Caroline de Lichtfield

[La part d'un ami, Volume I, pp. 179 - 183]

[179] Dès qu'elle fut levée elle courut au pavillon. L'heure du rendez-vous étoit passée, et Lindorf n'arrivoit point. [180] Elle attendit une demi-heure, qui lui parut un siècle, et pendant laquelle elle ouvrit et referma dix fois la petite porte et la croisée qui donnoient sur le chemin. Elle alloit sans cesse de l'une á l'autre, regardoit du côté par où Lindorf devoit venir, aussi loin que sa vue pouvoit aller.

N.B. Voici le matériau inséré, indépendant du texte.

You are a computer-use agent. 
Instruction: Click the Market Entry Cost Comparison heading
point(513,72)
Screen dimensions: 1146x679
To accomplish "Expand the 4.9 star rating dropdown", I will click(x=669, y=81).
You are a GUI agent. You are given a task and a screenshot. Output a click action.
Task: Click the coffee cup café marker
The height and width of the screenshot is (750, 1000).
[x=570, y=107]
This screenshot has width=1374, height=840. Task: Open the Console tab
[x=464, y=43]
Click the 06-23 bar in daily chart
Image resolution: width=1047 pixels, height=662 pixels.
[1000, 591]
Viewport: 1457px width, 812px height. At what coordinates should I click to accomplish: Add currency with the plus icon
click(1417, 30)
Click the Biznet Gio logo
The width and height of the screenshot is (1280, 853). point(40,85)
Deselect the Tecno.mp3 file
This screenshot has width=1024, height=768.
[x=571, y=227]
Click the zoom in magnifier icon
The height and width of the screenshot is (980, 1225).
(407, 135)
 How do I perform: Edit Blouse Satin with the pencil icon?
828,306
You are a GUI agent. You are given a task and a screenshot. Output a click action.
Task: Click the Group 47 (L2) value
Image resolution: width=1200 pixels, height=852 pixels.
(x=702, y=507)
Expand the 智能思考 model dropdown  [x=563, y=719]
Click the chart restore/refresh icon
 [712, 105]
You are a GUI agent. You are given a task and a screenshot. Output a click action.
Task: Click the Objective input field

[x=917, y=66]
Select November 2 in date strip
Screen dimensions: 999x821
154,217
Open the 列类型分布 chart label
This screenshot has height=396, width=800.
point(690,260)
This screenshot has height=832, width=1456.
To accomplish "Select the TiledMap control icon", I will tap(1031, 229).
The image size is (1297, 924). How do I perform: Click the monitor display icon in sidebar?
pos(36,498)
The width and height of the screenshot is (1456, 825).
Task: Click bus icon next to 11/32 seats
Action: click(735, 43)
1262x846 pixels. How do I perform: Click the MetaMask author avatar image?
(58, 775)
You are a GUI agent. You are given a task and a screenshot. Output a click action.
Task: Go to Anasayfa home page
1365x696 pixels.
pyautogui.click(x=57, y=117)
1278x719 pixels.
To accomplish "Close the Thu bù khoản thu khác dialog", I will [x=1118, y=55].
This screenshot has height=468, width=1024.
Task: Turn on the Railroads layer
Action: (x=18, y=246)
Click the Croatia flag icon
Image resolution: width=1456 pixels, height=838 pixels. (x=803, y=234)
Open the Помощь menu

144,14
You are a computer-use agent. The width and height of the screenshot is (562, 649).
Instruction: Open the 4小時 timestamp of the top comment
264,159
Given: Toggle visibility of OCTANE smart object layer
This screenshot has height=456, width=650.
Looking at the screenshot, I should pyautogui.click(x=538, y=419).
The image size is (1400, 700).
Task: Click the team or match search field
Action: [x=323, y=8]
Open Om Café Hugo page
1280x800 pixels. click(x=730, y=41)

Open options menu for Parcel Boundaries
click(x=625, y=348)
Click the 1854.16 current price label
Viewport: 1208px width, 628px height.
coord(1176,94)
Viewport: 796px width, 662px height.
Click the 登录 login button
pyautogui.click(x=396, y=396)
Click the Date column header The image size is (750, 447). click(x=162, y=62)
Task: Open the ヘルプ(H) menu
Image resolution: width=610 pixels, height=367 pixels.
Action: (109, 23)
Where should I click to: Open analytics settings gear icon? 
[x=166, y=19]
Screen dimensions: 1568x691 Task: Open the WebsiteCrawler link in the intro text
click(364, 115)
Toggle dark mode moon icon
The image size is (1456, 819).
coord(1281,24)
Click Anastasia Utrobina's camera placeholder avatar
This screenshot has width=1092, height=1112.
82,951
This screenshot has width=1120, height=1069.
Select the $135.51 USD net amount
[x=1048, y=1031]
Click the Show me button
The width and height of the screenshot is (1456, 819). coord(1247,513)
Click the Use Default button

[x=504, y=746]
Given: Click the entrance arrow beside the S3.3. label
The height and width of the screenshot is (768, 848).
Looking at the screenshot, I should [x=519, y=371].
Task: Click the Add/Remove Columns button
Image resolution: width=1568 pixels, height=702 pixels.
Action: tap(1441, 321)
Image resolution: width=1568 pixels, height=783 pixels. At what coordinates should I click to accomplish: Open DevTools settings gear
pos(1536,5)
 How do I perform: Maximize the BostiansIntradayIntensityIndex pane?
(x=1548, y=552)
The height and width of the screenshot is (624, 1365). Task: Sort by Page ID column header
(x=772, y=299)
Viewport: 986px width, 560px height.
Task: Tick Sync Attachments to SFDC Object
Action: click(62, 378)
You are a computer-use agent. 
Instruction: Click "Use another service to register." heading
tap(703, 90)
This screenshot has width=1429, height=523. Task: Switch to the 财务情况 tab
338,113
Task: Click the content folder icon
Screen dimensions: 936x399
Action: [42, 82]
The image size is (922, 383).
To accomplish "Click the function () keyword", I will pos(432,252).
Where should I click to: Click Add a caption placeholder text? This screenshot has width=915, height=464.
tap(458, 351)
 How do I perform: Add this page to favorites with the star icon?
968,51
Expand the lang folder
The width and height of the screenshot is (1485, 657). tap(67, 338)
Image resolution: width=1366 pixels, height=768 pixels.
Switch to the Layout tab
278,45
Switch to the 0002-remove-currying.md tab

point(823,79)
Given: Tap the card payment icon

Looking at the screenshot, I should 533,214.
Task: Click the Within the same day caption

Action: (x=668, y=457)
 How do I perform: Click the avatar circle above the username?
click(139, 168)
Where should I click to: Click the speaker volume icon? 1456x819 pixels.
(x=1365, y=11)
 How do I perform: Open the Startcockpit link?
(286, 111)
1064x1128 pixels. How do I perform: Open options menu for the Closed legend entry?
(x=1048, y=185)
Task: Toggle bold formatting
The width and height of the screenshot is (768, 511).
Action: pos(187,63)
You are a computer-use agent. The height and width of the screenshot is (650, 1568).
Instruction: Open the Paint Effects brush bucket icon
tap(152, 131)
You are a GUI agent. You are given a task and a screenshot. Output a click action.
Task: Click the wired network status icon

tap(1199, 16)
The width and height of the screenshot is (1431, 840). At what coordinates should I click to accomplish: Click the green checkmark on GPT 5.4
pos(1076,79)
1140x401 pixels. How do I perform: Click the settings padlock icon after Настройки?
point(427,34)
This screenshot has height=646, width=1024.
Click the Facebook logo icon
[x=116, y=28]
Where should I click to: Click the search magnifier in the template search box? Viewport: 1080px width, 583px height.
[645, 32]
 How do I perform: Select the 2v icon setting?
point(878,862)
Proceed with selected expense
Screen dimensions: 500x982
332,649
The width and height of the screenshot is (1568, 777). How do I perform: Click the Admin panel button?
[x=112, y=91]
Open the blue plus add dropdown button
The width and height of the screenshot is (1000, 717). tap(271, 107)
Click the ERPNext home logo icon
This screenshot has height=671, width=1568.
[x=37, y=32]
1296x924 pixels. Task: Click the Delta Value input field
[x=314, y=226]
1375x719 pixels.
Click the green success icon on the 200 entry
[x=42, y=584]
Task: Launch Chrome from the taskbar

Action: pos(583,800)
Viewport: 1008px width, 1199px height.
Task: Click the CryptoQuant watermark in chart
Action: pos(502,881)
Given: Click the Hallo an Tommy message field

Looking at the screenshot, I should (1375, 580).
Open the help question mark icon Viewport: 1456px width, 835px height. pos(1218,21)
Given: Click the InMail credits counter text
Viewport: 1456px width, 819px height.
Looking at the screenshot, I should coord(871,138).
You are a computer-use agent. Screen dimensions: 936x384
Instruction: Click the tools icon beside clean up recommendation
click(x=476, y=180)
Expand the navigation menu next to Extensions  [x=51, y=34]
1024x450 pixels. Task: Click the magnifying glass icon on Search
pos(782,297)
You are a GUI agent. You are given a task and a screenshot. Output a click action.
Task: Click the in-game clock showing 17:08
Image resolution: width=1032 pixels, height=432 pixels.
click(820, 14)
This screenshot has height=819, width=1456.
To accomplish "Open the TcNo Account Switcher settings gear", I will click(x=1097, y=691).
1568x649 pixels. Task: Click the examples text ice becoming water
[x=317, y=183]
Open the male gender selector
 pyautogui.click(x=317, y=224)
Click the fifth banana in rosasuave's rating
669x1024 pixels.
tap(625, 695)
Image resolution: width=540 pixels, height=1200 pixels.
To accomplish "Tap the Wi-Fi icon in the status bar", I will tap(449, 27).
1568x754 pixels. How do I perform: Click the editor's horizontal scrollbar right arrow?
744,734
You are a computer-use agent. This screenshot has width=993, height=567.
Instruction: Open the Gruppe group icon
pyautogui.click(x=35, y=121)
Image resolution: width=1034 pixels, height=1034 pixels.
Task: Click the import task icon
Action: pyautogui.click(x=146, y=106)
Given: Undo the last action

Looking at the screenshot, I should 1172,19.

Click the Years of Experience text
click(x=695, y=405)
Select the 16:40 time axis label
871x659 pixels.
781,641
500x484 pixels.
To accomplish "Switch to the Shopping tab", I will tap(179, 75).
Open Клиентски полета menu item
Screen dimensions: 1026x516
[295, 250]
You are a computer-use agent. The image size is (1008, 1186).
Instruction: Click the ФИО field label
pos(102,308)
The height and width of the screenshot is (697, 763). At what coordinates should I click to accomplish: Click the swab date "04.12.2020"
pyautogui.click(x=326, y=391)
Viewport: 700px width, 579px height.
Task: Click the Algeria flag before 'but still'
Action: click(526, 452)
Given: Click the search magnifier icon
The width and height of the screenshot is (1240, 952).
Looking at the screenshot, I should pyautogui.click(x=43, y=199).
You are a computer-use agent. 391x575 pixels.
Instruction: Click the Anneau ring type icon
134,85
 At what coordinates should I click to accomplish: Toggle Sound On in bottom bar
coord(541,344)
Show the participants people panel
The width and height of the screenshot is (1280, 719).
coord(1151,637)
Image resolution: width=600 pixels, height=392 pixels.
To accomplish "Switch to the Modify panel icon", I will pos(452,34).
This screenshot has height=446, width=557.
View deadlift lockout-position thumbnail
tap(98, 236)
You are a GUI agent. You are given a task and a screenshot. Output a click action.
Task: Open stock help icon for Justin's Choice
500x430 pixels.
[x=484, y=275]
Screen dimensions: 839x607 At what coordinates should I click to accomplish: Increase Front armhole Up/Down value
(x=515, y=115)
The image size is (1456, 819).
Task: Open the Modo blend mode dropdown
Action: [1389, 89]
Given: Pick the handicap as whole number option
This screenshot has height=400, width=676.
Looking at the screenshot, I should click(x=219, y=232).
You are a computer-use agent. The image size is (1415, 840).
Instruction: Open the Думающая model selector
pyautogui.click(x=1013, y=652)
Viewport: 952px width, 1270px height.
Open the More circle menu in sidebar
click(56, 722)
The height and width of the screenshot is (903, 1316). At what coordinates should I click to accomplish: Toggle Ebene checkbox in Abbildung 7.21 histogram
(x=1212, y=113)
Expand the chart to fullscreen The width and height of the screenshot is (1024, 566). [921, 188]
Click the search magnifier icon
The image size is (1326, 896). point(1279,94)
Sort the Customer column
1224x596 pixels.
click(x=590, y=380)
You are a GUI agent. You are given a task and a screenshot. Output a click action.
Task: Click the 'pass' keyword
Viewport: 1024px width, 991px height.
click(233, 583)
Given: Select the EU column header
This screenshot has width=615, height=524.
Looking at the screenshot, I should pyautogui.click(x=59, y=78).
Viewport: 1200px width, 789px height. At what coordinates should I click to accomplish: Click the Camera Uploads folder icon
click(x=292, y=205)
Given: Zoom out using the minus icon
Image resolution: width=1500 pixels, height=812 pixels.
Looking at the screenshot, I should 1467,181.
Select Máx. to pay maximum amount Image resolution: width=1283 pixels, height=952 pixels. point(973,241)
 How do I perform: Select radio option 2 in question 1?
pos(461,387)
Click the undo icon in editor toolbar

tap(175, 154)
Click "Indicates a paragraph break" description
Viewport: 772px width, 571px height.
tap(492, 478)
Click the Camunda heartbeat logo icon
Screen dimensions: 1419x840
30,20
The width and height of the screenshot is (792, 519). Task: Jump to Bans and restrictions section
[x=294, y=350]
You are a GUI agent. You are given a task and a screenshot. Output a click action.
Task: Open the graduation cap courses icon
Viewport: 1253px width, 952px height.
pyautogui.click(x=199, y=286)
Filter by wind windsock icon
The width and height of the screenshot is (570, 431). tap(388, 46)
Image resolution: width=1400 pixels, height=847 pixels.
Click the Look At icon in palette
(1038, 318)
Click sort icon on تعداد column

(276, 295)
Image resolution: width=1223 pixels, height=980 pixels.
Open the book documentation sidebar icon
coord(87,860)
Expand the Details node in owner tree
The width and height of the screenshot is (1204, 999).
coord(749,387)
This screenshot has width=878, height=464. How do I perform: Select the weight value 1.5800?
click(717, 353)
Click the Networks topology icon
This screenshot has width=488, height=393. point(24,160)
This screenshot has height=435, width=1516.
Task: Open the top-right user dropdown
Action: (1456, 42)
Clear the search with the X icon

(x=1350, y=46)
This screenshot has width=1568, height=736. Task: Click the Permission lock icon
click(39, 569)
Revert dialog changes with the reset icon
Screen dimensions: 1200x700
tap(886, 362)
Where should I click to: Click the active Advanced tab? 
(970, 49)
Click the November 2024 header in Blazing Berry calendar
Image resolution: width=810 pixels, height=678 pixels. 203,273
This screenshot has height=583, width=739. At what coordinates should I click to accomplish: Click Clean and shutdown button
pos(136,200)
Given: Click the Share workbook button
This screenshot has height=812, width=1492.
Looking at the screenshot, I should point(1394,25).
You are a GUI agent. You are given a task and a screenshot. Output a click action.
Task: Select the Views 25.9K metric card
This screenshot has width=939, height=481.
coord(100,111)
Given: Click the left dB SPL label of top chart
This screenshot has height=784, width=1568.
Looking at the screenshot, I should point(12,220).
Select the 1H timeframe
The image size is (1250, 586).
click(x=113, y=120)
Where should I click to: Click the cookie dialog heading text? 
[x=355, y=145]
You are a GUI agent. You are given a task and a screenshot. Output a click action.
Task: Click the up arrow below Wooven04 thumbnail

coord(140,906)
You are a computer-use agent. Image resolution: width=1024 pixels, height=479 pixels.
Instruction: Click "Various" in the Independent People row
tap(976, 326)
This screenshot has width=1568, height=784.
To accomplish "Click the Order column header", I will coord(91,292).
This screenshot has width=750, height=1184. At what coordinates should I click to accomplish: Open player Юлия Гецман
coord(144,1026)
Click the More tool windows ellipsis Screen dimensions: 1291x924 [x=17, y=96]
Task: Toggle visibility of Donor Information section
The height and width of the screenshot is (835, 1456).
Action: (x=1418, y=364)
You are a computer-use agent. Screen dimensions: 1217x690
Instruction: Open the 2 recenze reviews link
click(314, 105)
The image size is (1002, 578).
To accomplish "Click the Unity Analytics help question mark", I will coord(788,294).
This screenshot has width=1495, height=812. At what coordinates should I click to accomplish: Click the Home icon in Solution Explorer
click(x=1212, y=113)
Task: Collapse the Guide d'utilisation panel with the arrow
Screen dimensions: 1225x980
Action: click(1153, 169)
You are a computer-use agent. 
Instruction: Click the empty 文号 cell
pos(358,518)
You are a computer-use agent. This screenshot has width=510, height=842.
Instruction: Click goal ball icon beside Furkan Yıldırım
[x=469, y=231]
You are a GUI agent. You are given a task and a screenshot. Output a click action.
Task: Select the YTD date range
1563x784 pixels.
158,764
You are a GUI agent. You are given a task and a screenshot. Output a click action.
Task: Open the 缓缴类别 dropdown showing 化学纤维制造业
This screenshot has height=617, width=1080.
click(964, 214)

Enfin elle l'aperçut, et son émotion fut si vive, qu'elle fut forcée de s'asseoir, et qu'elle ne put le saluer, lorsqu'il entra, que par une inclination de tête. Sa pâleur extrême, son abattement, la frappèrent. Il s'avançoit en tremblant et sans pronouncer un seul mot. Quand il fut près d'elle, il mit un genou en terre, et, lui présentant un gros paquet cacheté et une boîte á portrait: "Recevez ceci, dit-il d'une voix basse et altérée, de la part d'un ami. Adieu, Caroline, adieu; soyez heureuse." Et lui ayant baisé la main deux fois avec passion et respect, il se releva, mit son mouchoir sur ses yeux, et sortit du pavillon.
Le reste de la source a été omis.